Action requise 1:
Répondez à ces questions d'après le texte sur la technique du tunnel modifié :
(a) Quel pourcentage de recouvrement radiculaire complet la nouvelle technique atteint-elle pour les récessions de type RT1 maxillaires ?
(b) Quelle technique d'hygiène orale non traumatique est enseignée avant les interventions ?
(c) Combien de greffons épithélio-conjonctifs palatins sont prélevés ?
Action requise 2: Extrayez sans rien modifier le passage du texte sur la technique du tunnel modifié qui commence aux mots « Préalablement aux interventions » et s'arrête après les mots « l’aide de curettes. ».

Extrait du document:
Pour le secteur 2, nous proposons de réaliser une nouvelle technique chirurgicale qui présente un pourcentage de recouvrement radiculaire complet de quasiment 94% pour les récessions de type RT1 maxillaires 5. Cette chirurgie plastique parodontale utilise la technique du tunnel modifié associée à des greffons conjonctifs positionnés de façon sélective selon la hauteur de tissu kératinisé résiduelle (2 mm) et l’épaisseur gingivale ou le phénotype (fin). Nous allons nous focaliser sur la description de cette nouvelle technique dans cet article.
Préalablement aux interventions chirurgicales, nous réalisons une phase d’enseignement des techniques d’hygiène orale non traumatiques (technique du rouleau), ainsi qu’un détartrage professionnel. Quelques minutes avant la chirurgie du secteur 2, des composites interproximaux sont placés au niveau des points de contacts pour soutenir, à la fin de la chirurgie, les sutures suspendues et permettre ainsi le maintien de la position coronaire du tunnel. L’anesthésie locale est réalisée et l’intervention démarre par un surfaçage de la partie exposée de la racine à l’aide de curettes.
La chirurgie se poursuit par une dissection en épaisseur totale réalisée au-delà de la ligne muco-gingivale grâce à l’utilisation d’instruments spécifiques de tunnelisation. Puis, à l’aide d’une curette, le chirurgien entreprend la dissection des fibres musculaires par un mouvement de rotation superficiel et désinsère la base des papilles en direction palatine tout en préservant l’intégrité de celles-ci. A ce stade, la préparation du tunnel est terminée et la phase de prélèvement du greffon commence. Un seul greffon épithélio-conjonctif palatin (Fig. 3) est prélevé puis désépithélialisé.

Contenu des données:
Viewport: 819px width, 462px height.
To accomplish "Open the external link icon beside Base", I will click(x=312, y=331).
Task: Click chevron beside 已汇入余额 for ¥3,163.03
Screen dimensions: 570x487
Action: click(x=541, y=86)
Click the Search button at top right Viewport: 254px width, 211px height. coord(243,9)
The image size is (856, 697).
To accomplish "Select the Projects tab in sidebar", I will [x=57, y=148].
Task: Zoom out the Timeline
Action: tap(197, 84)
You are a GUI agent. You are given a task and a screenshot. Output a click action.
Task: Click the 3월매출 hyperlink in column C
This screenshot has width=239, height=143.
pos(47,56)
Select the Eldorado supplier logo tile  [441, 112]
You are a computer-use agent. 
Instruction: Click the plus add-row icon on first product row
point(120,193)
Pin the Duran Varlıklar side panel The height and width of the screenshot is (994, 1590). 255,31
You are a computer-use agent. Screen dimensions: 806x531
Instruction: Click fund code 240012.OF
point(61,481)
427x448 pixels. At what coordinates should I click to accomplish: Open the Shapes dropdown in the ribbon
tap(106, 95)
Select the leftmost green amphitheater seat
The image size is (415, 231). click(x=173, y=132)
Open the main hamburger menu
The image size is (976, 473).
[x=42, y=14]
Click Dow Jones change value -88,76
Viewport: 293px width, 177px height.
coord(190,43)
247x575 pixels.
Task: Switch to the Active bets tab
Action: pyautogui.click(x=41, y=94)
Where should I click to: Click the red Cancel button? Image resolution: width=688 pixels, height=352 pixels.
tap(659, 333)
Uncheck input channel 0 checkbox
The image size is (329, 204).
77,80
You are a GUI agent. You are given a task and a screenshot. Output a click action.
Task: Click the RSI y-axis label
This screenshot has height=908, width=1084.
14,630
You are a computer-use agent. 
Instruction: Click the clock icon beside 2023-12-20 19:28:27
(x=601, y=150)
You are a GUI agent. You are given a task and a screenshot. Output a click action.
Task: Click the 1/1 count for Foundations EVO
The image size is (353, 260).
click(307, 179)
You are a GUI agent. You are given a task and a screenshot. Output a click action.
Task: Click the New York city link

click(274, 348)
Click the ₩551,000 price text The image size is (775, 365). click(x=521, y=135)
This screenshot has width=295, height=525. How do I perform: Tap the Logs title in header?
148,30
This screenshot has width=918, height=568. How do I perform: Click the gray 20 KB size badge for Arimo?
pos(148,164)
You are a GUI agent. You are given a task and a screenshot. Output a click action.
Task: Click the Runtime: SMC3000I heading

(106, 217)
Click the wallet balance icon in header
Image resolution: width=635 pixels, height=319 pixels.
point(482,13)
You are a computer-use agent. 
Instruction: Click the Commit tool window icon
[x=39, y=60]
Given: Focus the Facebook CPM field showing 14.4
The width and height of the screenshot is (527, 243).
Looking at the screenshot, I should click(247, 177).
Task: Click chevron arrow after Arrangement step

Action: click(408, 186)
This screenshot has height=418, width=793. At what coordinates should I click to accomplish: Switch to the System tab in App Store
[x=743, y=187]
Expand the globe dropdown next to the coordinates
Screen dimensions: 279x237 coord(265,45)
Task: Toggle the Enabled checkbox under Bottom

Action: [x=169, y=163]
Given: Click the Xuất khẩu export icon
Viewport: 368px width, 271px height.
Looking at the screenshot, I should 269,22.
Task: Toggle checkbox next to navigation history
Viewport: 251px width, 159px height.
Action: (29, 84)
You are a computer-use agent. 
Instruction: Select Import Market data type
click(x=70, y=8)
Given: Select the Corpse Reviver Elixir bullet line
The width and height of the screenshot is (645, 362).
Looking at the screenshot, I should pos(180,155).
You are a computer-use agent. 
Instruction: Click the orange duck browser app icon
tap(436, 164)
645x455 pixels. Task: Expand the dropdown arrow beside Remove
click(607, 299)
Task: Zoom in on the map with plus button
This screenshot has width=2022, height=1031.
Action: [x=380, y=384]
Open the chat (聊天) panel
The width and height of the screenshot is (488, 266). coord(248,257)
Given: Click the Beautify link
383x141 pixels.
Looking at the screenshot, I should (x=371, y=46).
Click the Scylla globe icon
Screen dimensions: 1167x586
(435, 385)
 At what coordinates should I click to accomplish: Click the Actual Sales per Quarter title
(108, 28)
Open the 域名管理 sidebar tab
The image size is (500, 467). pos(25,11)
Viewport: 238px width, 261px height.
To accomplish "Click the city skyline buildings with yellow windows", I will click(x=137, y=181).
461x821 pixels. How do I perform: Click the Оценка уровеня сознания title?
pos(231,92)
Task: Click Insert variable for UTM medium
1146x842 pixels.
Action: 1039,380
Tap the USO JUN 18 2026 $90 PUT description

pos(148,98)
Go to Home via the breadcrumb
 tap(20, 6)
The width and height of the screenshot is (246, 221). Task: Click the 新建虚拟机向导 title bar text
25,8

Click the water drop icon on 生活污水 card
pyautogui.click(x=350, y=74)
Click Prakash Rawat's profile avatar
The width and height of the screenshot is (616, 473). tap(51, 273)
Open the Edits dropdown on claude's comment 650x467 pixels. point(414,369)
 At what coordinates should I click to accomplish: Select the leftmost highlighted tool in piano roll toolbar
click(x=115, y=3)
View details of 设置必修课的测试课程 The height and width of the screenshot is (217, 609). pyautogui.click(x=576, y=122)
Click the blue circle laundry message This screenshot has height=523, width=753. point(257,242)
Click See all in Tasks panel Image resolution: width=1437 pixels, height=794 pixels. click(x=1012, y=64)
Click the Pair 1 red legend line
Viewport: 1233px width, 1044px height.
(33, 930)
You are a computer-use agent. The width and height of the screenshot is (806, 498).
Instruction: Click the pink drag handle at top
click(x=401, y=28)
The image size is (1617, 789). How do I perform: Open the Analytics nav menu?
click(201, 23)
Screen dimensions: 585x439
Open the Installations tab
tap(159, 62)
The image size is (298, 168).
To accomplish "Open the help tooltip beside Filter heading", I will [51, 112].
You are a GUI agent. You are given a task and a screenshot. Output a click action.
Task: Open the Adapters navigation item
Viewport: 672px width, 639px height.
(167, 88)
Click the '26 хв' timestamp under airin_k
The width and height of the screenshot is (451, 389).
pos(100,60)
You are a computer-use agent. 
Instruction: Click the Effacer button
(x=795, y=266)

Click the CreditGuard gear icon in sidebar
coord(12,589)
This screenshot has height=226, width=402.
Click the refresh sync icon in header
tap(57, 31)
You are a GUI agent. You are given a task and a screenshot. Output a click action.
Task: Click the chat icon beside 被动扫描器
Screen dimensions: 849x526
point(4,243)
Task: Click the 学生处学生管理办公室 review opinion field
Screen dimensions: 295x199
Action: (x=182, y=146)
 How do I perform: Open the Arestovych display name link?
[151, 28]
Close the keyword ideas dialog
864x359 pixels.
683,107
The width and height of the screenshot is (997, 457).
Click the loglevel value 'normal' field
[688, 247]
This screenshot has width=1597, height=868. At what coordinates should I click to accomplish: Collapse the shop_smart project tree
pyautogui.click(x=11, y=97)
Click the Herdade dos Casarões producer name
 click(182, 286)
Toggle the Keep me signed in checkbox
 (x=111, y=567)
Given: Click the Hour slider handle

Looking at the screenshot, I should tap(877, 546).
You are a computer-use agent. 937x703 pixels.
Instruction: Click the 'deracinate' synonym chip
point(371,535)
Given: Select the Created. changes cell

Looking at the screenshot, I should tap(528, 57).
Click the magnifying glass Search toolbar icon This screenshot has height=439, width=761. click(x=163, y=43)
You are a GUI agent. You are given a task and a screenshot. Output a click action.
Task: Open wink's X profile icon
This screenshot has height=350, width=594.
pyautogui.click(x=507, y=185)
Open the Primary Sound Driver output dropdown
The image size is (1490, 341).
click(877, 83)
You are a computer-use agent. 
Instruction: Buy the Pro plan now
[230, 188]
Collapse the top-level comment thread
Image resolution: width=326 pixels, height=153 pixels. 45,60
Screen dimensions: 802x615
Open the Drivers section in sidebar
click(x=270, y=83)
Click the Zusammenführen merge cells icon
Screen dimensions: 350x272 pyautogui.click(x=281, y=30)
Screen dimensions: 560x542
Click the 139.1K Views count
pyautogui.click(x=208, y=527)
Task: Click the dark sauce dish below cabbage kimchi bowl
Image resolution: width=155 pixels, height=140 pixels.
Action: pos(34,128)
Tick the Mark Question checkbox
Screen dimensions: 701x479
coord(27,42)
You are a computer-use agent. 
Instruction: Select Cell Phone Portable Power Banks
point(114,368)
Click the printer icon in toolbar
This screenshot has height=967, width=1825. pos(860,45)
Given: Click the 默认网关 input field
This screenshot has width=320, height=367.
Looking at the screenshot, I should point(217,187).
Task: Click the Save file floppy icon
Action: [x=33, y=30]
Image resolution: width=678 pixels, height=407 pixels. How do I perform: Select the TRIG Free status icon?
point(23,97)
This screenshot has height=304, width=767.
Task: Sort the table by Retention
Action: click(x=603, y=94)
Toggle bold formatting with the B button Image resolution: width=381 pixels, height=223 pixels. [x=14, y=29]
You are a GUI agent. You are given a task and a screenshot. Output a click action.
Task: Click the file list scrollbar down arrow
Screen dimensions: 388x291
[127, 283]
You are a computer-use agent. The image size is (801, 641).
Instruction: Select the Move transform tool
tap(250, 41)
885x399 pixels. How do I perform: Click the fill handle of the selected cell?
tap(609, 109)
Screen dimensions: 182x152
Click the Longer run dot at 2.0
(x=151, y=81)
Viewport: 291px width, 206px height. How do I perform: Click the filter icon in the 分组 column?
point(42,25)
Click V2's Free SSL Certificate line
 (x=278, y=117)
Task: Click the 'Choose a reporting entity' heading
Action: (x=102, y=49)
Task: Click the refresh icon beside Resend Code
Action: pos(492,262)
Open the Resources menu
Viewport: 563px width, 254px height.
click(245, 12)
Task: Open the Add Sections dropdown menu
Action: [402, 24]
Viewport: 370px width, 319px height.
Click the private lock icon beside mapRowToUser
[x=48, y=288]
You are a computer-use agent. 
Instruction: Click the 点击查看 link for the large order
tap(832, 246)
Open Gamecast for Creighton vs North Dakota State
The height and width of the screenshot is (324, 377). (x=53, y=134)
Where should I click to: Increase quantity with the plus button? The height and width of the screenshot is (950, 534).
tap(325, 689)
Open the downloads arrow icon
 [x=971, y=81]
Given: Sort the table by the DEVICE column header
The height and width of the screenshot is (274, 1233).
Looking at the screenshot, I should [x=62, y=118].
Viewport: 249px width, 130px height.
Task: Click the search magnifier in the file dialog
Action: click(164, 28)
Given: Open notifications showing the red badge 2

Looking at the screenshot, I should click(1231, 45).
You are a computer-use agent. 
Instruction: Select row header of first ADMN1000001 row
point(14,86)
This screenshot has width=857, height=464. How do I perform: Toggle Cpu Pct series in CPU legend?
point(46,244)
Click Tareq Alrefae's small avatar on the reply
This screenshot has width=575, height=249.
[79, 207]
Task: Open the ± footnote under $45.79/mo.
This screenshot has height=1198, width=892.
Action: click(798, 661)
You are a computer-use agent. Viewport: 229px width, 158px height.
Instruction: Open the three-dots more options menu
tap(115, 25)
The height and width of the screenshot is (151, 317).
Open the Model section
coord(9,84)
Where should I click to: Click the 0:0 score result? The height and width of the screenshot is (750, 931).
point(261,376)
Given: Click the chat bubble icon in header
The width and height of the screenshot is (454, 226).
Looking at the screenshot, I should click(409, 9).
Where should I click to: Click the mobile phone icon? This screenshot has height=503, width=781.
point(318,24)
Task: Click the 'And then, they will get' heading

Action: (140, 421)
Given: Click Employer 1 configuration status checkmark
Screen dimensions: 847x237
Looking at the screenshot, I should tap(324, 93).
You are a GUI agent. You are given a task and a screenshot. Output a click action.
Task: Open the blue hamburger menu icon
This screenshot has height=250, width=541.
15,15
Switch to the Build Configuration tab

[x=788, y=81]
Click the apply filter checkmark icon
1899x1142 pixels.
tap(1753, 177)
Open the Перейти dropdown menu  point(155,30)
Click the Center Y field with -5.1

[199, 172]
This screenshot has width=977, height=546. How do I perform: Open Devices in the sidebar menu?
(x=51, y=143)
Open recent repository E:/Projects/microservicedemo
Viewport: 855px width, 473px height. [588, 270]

Zone de réponse 1:
(a) Quasiment 94 %.
(b) La technique du rouleau.
(c) Un seul.

Zone de réponse 2:
Préalablement aux interventions chirurgicales, nous réalisons une phase d’enseignement des techniques d’hygiène orale non traumatiques (technique du rouleau), ainsi qu’un détartrage professionnel. Quelques minutes avant la chirurgie du secteur 2, des composites interproximaux sont placés au niveau des points de contacts pour soutenir, à la fin de la chirurgie, les sutures suspendues et permettre ainsi le maintien de la position coronaire du tunnel. L’anesthésie locale est réalisée et l’intervention démarre par un surfaçage de la partie exposée de la racine à l’aide de curettes.